[Opening Given records section]

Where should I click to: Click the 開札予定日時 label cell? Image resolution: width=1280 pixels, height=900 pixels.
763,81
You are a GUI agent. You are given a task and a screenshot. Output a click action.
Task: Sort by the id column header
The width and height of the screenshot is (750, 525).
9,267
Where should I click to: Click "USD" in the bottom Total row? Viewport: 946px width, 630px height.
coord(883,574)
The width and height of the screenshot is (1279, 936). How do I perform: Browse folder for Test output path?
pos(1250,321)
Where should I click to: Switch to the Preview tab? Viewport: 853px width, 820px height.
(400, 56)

[Closing Given records section]

Goal of the exercise → Would you output all of the material exactly as it reads?

Reply to the exercise →
Where should I click to: Click the 開札予定日時 label cell? Image resolution: width=1280 pixels, height=900 pixels.
763,81
You are a GUI agent. You are given a task and a screenshot. Output a click action.
Task: Sort by the id column header
The width and height of the screenshot is (750, 525).
9,267
Where should I click to: Click "USD" in the bottom Total row? Viewport: 946px width, 630px height.
coord(883,574)
The width and height of the screenshot is (1279, 936). How do I perform: Browse folder for Test output path?
pos(1250,321)
Where should I click to: Switch to the Preview tab? Viewport: 853px width, 820px height.
(400, 56)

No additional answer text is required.